» **What to do**
Taking the line containing "Task: Click the yellow" as the first and the last line of the entries as the end, reproduce every line between them exactly, including both.

Stored data entries:
—————

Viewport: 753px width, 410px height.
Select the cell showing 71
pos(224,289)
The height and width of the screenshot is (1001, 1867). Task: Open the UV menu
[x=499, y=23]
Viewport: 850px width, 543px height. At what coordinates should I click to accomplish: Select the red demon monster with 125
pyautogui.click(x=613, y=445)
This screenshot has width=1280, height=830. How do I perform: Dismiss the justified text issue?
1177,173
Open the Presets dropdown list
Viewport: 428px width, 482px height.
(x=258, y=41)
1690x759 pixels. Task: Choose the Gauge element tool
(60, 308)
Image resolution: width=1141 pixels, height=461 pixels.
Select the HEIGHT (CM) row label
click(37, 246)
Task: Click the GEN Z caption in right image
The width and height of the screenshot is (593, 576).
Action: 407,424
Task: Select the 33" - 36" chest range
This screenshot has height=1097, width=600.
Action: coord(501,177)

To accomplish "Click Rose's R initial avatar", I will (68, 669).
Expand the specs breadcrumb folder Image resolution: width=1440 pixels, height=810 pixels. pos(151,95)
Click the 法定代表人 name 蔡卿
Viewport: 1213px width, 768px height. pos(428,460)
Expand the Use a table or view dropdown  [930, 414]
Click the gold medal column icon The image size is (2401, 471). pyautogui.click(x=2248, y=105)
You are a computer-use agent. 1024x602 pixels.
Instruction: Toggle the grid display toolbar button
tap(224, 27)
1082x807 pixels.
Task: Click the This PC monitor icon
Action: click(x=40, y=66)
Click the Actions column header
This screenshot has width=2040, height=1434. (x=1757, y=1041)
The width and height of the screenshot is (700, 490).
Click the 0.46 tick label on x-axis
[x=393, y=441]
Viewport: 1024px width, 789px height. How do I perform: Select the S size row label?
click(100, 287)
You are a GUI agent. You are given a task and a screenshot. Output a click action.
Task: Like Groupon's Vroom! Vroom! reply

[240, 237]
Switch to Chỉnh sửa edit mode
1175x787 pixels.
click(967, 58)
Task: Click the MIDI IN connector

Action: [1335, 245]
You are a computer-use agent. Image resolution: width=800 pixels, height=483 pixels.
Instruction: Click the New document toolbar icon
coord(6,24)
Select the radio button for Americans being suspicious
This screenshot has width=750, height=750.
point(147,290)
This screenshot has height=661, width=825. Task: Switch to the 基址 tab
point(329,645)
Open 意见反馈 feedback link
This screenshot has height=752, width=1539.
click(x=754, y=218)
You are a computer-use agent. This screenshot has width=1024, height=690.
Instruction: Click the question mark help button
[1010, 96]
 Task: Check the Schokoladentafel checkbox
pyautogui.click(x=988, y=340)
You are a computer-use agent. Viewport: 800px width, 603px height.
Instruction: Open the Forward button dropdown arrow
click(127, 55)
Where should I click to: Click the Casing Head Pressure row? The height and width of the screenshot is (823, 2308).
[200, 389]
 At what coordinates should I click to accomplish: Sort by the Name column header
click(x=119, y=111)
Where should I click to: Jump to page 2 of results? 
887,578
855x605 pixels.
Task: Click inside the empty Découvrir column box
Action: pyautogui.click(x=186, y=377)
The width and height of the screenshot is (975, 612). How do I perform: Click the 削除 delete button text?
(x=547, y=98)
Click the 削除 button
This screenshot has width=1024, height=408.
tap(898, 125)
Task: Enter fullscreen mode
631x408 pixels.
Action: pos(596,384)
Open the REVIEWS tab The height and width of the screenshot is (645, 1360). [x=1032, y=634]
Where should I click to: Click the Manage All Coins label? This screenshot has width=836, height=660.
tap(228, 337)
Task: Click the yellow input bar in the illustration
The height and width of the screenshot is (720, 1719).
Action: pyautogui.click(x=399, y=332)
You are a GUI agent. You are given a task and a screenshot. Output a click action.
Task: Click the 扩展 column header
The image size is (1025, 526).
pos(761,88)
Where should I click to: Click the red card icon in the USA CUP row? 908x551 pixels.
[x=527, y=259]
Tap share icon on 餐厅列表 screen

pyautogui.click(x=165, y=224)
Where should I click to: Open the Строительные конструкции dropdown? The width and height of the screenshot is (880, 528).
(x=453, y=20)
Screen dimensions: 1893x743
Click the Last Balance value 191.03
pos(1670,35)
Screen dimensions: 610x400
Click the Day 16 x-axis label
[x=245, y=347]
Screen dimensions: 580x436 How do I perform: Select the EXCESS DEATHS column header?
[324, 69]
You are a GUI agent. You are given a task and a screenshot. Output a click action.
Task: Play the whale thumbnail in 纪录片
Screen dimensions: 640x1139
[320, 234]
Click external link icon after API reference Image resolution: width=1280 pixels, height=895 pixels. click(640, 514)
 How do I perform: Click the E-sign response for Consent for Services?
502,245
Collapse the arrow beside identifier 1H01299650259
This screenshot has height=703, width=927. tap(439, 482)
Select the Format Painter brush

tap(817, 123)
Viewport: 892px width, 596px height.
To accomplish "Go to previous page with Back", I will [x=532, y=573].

—————

» **Answer box**
Task: Click the yellow input bar in the illustration
The height and width of the screenshot is (720, 1719).
Action: pyautogui.click(x=399, y=332)
You are a GUI agent. You are given a task and a screenshot. Output a click action.
Task: Click the 扩展 column header
The image size is (1025, 526).
pos(761,88)
Where should I click to: Click the red card icon in the USA CUP row? 908x551 pixels.
[x=527, y=259]
Tap share icon on 餐厅列表 screen

pyautogui.click(x=165, y=224)
Where should I click to: Open the Строительные конструкции dropdown? The width and height of the screenshot is (880, 528).
(x=453, y=20)
Screen dimensions: 1893x743
Click the Last Balance value 191.03
pos(1670,35)
Screen dimensions: 610x400
Click the Day 16 x-axis label
[x=245, y=347]
Screen dimensions: 580x436 How do I perform: Select the EXCESS DEATHS column header?
[324, 69]
You are a GUI agent. You are given a task and a screenshot. Output a click action.
Task: Play the whale thumbnail in 纪录片
Screen dimensions: 640x1139
[320, 234]
Click external link icon after API reference Image resolution: width=1280 pixels, height=895 pixels. click(640, 514)
 How do I perform: Click the E-sign response for Consent for Services?
502,245
Collapse the arrow beside identifier 1H01299650259
This screenshot has height=703, width=927. tap(439, 482)
Select the Format Painter brush

tap(817, 123)
Viewport: 892px width, 596px height.
To accomplish "Go to previous page with Back", I will [x=532, y=573].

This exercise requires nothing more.